Lärm und Laune auf Sizilien

  • TEXT HELGE TIMMERBERG
  • ILLUSTRATION TIM MÖLLER-KAYA

Mondello ist die ideale Kombination aus Strandurlaub und Städtetrip. Das erste allein wird schnell langweilig, nur zweites schnell ungesund. Der ehemalige Fischerort an der nördlichen Kante von Sizilien aber vereint die Trance einer mediterranen Bilderbuchbucht mit der Energie von Palermo.

Nur eine Uferpromenade trennt die Welten. Sonnenschirme, Sand und ein sympathischer Hafen für Segelschiffchen auf der einen Straßenseite, auf der anderen Restaurants, Cafés, Cocktailbars. Vom Badetuch bis zum Dorfplatz geht man in 50 Schritten.

Ein paar Meter weiter verhindern subtropische Hecken den Blick in die privaten Gärten der Jugendstilvillen aus den Kindertagen des 20. Jahrhunderts, die den wohlhabenden Bürgern der nahen Großstadt als Wochenendresidenzen dienen.

Auch schön: wenig ausländische Touristen. In Mondello geht Palermo baden, so lassen sich original sizilianische Sitten studieren: lärmende Großfamilien mit gut frisierten Kindern, viel Testosteron auf kleinen Motorrädern, Dolce Vita an 1000 Gelati-Ständen.

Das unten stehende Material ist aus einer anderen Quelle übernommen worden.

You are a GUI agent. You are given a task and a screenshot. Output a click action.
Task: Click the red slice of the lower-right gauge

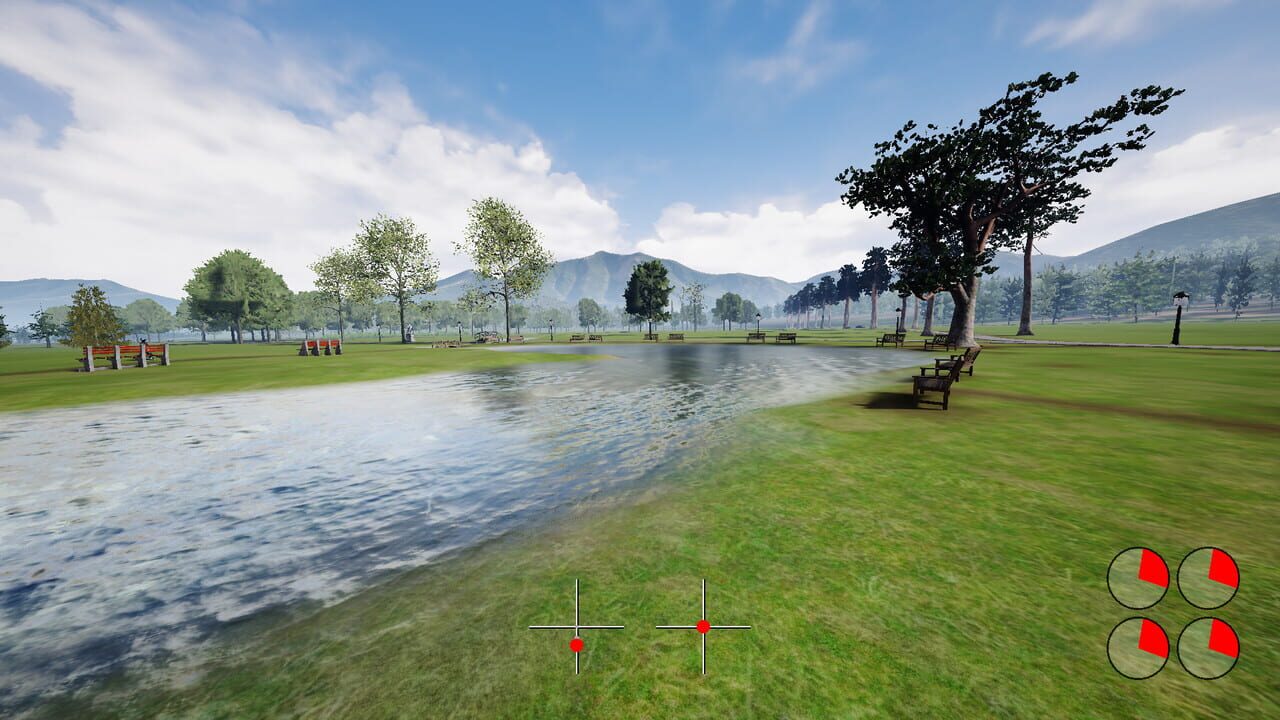click(x=1222, y=635)
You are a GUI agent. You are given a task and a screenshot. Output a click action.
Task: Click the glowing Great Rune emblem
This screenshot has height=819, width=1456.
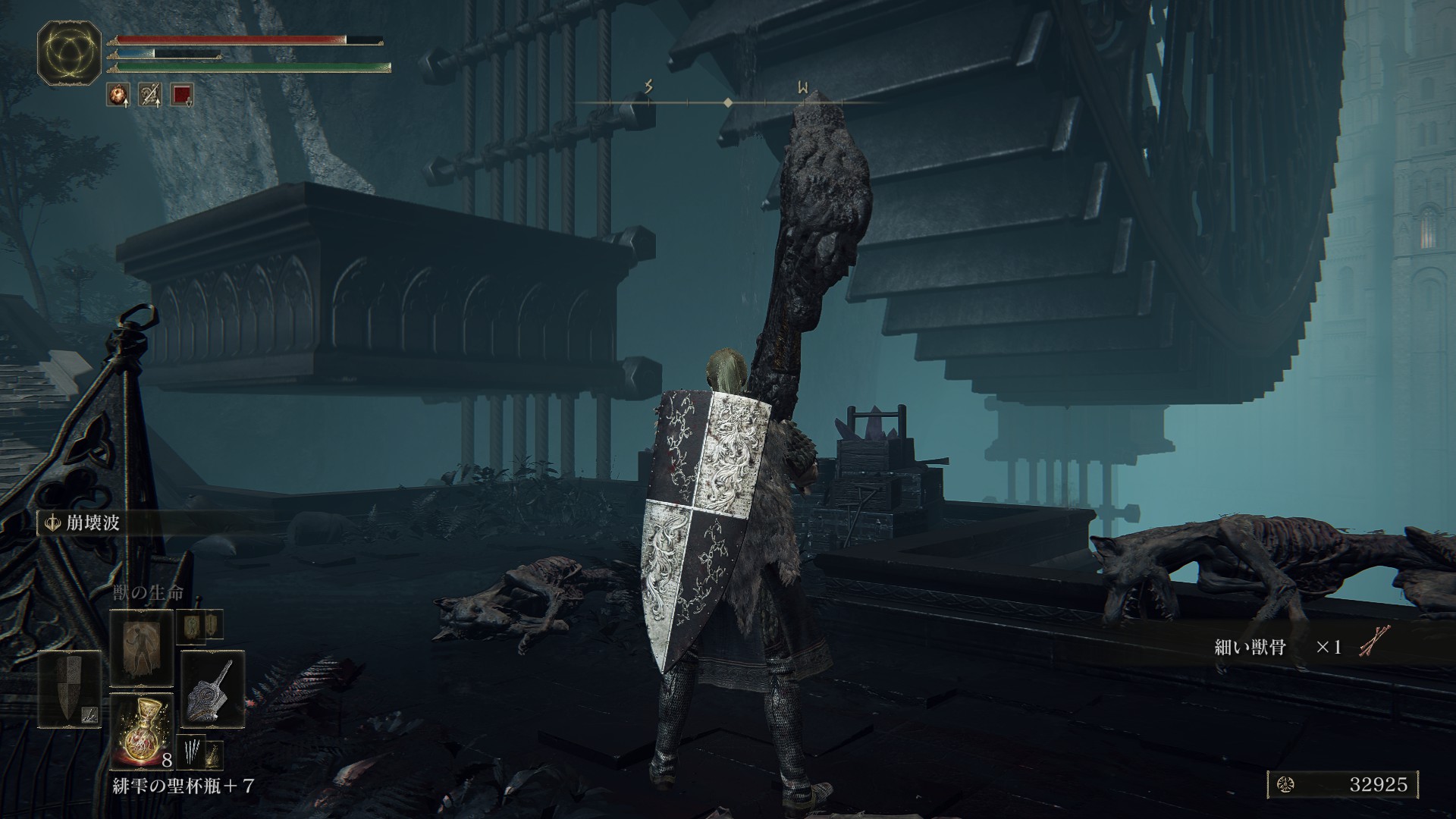point(69,52)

Vorsicht! Eine Kugel Erdbeereis ist in Sizilien so groß wie drei Kugeln bei uns – und im Wertekosmos der so cholesterin- wie kalorienbewussten Mitteleuropäer ist jede Zutat darin böse. Aber es schmeckt, als habe man nie zuvor richtiges Eis gegessen, sondern nur die Ahnung davon.

Strandleben, Dorfleben, Nachtleben – von der Siesta bis zur Fiesta bietet Mondello wenig Gründe, den Ort zu verlassen. Nicht mal kriminelle. Die Mafia ist unsichtbar für Touristen. Auch Gangster packen, wie das kleine Schwesterlein, nur die Badehose ein, wenn sie Urlaub machen.


Unser Kolumnist, 1952 geboren, trampte mit 17 Jahren erstmals nach Indien und traf anschließend seine Berufswahl: Reiseautor. Seitdem pflegt er sein heftiges Fernweh, schreibt Reisebücher aus aller Welt – und jeden Monat hier.